[Start Data extract]

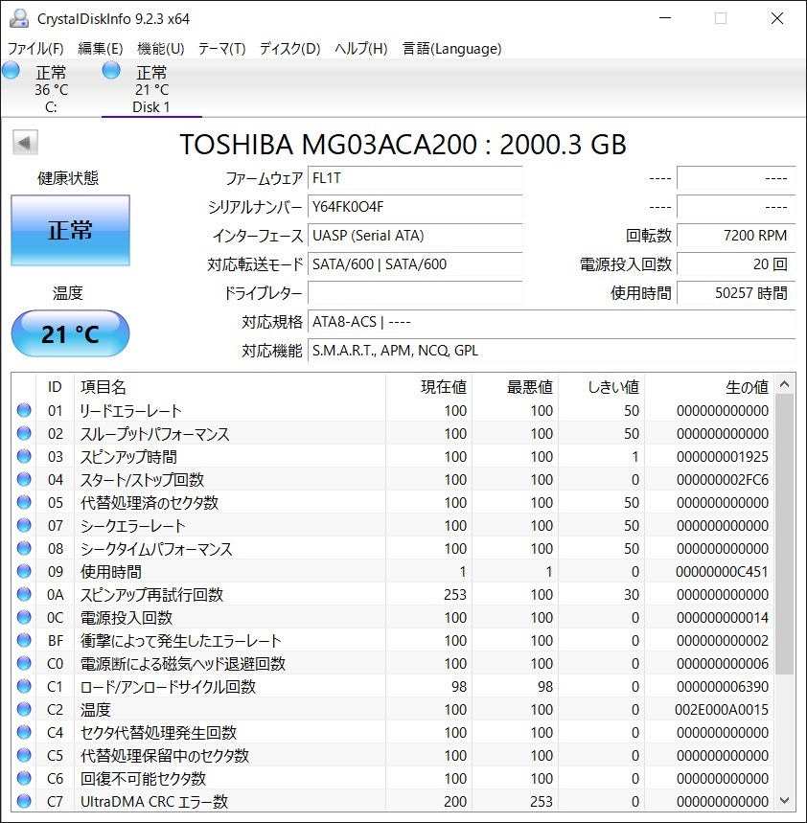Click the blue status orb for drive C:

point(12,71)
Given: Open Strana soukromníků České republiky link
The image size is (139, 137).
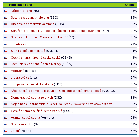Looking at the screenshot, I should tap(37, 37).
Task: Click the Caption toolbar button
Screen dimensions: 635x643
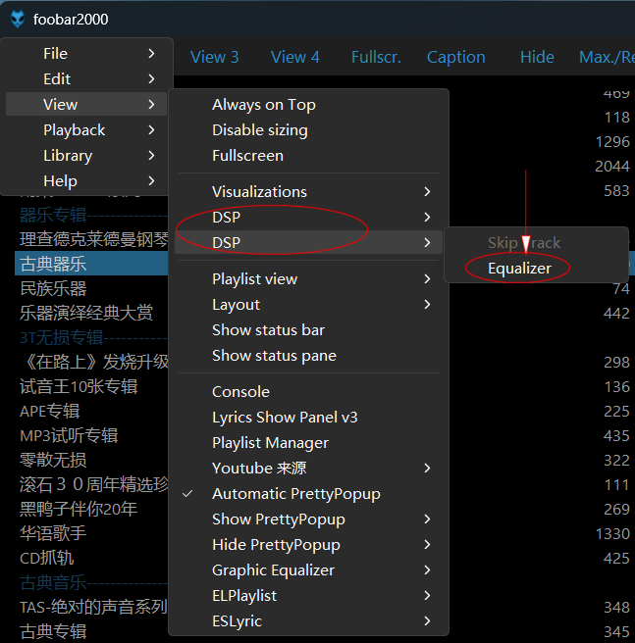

[End Data extract]

• [Prompt]: Copy out every line of the items above word for word, leaving out the pictures.

• [Completed exercise]:
Click the blue status orb for drive C:

point(12,71)
Given: Open Strana soukromníků České republiky link
The image size is (139, 137).
Looking at the screenshot, I should tap(37, 37).
Task: Click the Caption toolbar button
Screen dimensions: 635x643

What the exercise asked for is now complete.